I’m trying to run some games and applications like Office 2010 (for school) with wine but there are still some problems. I’ve installed wine 1.5.25 and I’m trying to run Diablo III. The game starts just fine but my colors are all messed up. I’ve already installed the nvidia drivers from the openSUSE website for my GTX 560 but still… Is there a way I can fix this?
When I start Steam, it gives me an error saying OpenGL GLX direct rendering is not enabled. When I open the nvidia settings panel, it says: direct rendering: No.
But how can I enable this? I’ve got the nvidia 310.44 drivers installed.
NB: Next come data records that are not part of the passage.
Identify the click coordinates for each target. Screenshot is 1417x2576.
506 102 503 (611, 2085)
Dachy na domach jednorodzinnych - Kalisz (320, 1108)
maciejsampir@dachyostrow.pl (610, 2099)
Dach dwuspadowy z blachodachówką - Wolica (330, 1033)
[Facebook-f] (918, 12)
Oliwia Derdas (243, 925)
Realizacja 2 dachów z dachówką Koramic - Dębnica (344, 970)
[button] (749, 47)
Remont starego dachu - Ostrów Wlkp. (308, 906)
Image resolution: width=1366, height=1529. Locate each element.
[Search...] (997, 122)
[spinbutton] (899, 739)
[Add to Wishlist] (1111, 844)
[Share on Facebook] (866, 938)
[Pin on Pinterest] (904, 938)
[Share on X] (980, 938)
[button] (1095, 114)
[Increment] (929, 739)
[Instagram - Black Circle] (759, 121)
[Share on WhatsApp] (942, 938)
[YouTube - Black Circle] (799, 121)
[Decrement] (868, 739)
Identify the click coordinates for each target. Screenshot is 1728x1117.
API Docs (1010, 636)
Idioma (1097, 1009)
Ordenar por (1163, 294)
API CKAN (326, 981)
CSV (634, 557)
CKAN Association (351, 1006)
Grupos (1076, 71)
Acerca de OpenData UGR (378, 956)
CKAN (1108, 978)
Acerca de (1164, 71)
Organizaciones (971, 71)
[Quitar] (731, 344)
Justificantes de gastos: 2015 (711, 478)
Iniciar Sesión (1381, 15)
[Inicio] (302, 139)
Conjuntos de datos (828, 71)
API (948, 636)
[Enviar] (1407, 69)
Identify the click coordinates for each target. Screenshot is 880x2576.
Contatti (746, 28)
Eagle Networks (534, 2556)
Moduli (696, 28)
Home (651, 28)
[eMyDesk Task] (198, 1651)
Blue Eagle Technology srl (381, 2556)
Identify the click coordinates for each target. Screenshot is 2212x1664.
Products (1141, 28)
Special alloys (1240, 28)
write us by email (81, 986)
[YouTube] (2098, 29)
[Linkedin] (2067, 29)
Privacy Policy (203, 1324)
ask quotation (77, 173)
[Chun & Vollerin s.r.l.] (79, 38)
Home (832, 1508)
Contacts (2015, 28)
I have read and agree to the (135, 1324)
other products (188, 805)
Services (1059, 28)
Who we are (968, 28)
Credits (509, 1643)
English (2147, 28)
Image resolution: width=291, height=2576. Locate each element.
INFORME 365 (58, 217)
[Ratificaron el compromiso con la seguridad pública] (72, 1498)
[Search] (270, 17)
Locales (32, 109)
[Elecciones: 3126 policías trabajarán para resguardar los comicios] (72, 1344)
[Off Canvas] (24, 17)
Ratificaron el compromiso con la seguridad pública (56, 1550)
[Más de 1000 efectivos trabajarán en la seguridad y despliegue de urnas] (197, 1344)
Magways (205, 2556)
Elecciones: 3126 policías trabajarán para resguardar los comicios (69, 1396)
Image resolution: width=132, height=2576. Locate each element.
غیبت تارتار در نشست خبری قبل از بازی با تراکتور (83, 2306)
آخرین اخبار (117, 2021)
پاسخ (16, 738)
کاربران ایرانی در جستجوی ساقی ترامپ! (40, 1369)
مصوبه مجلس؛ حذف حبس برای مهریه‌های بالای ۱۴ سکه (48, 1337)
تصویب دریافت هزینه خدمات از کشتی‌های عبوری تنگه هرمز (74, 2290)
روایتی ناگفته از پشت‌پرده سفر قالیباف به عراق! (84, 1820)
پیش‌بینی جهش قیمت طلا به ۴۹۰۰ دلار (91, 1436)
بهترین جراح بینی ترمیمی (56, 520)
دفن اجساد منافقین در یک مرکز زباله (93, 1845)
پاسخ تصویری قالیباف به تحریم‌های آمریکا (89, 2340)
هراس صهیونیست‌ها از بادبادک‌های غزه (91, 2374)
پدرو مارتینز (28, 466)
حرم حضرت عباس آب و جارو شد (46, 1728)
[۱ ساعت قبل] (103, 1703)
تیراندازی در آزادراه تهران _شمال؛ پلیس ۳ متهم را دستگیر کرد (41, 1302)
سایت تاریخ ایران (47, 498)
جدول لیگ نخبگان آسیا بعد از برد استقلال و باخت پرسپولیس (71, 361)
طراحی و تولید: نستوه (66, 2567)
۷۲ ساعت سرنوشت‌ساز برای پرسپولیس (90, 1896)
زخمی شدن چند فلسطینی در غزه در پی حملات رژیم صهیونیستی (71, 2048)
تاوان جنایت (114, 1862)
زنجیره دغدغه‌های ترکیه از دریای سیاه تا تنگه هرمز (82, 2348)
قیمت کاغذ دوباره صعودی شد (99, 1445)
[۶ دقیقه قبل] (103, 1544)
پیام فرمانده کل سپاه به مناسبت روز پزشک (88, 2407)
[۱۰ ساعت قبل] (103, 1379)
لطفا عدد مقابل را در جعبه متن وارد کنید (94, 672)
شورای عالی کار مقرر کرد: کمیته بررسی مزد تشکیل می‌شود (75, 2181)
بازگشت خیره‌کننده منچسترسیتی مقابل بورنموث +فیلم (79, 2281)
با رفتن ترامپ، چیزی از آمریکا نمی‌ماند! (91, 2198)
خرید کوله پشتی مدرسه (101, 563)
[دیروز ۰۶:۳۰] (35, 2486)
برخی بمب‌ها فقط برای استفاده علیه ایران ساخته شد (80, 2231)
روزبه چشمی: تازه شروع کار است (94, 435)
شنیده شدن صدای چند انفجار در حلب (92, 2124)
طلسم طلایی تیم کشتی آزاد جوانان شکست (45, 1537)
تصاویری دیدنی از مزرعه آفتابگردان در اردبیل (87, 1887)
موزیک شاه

Have you installed all the latest online updates? One of yesterday’s updates is supposed to fix a color error on NVIDIA cards.
When I start Steam, it gives me an error saying OpenGL GLX direct rendering is not enabled. When I open the nvidia settings panel, it says: direct rendering: No.
But how can I enable this? I’ve got the nvidia 310.44 drivers installed.
Are you sure your nvidia driver is working correctly? If you are using a fresh openSUSE 12.3 install, you have to manually add your user to the “video” group to make 3D acceleration work. See the Release Notes, chapter 2.3.
Thank you very much for the “video” tip – I was struggling with slow NVIDIA proprietary drivers too! I’ve also came from Ubuntu, so, I guess, it’s time to forget the Ubuntu past and start reading docs
By the way, maybe you could give me a hint on how to remove the NVIDIA drivers and revert to nouveau? Just in case…
So my suggestion is if you don’t intend on sticking with the nVIDIA proprietary video drivers, don’t head down that road to begin with and stick with the open source nouveau one instead. In general terms to uninstall your would:
Uninstall the nVIDIA proprietary video driver, either manually or from YaST.
Remove the nomodeset command from Grub 2 default config and regenerate the Grub 2 menu without the nomodeset command being used.
Make sure to revert the NO_KMS_IN_INITRD to NO from /etc/systemconfig using YaST and allow intrd to be recreated using KMS.
Remove the blacklist of the open source nouveau driver .
Not sure of anything else except prayer and good luck. I can admit to having reloaded before when I could not get it back to normal. I will also add that done right, the nVIDIA proprietary video driver is faster and in general looks better. Its problem is being knocked off the post with kernel and other upgrades that come with normal usage of openSUSE.